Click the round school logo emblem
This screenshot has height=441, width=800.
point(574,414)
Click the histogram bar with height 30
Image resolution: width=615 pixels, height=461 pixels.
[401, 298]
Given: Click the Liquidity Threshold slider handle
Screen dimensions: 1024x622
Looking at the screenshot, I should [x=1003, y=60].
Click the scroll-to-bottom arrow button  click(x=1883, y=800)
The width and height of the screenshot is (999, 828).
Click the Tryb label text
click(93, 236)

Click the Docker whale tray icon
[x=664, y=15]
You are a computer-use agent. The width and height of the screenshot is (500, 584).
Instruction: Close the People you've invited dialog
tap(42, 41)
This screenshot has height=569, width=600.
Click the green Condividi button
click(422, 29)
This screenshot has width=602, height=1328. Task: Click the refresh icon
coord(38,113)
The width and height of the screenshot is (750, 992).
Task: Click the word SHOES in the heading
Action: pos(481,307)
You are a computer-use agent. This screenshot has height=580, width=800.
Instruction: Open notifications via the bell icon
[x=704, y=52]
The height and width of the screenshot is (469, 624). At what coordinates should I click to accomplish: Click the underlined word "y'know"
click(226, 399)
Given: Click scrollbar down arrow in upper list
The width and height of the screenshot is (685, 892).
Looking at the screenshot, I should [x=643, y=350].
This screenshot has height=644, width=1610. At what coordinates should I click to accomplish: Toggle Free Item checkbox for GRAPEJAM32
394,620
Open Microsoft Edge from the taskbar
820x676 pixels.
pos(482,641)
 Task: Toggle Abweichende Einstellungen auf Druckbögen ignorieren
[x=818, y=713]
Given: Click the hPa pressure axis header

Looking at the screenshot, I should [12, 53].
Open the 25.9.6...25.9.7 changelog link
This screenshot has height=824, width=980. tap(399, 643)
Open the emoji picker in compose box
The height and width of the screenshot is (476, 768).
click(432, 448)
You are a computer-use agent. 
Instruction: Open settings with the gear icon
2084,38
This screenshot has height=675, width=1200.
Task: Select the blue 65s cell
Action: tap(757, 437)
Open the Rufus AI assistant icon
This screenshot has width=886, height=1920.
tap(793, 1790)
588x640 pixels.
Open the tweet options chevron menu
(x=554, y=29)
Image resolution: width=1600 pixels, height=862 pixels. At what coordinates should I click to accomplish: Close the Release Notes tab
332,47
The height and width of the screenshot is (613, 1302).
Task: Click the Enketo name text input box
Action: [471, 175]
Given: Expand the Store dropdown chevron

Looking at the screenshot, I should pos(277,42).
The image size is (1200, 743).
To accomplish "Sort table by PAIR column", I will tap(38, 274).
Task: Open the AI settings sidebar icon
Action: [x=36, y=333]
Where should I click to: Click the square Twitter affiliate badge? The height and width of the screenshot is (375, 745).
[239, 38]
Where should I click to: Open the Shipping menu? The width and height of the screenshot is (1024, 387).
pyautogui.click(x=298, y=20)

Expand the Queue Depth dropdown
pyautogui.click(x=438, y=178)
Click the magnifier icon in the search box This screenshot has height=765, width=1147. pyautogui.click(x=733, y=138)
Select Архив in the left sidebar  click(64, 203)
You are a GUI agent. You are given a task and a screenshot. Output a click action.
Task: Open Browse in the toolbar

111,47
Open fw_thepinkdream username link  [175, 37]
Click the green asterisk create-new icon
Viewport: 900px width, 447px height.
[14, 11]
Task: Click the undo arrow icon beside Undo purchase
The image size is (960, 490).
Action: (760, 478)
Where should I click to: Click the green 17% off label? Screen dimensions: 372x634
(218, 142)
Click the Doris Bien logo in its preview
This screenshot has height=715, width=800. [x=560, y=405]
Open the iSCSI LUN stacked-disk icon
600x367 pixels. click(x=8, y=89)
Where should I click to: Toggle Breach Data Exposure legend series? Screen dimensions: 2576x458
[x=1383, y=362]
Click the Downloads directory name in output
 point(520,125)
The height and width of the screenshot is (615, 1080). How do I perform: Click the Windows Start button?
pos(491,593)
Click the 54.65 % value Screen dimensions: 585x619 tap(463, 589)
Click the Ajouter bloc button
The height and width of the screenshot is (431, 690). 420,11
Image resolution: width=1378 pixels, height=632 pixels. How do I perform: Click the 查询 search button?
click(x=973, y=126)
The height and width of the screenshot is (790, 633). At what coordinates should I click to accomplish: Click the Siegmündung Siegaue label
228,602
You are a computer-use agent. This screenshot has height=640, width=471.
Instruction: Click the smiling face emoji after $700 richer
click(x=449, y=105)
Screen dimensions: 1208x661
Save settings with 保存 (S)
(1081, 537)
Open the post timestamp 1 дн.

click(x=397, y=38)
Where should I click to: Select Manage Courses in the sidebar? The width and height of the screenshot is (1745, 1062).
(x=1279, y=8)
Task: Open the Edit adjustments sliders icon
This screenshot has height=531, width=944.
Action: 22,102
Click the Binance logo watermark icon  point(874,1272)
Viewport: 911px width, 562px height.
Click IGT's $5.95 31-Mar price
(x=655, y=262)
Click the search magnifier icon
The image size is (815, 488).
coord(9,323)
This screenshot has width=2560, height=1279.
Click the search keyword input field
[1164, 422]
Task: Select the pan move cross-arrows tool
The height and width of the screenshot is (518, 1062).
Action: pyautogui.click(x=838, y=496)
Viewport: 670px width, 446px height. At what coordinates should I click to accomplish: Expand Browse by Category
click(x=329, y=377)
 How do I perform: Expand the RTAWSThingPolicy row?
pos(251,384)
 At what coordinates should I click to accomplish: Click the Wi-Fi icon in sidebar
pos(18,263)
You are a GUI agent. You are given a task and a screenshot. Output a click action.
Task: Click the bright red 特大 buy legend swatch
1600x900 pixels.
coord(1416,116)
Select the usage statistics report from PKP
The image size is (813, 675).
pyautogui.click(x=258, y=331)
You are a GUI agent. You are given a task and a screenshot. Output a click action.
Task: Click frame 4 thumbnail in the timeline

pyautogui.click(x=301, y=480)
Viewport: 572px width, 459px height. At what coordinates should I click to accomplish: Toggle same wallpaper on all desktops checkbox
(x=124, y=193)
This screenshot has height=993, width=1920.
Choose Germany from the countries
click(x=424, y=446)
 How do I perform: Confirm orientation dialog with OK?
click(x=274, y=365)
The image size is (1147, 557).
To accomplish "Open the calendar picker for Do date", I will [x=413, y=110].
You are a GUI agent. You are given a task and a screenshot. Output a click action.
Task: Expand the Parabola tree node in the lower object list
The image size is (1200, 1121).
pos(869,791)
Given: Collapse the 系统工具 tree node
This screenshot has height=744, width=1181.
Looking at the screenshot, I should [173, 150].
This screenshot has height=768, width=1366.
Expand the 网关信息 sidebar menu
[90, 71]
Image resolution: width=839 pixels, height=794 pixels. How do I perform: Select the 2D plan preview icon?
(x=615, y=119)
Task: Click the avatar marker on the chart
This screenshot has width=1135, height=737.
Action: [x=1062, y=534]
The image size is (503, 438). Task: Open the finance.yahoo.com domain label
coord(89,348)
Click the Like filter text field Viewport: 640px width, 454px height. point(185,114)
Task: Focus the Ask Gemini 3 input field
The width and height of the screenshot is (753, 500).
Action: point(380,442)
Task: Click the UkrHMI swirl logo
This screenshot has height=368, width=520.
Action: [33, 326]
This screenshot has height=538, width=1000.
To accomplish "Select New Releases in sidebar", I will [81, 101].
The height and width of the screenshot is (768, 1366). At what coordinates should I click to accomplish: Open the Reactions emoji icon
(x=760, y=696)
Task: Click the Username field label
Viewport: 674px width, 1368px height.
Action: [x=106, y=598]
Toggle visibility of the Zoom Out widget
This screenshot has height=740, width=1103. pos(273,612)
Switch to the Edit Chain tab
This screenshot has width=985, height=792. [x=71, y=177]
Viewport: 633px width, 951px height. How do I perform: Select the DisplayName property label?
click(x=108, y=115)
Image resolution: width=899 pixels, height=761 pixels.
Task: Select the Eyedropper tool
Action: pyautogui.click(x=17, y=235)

----

> PROBLEM TO WORK ON
Every line of the records containing the word "node" must appear in the answer.

> TASK ANSWER
Task: Expand the Parabola tree node in the lower object list
Given: Collapse the 系统工具 tree node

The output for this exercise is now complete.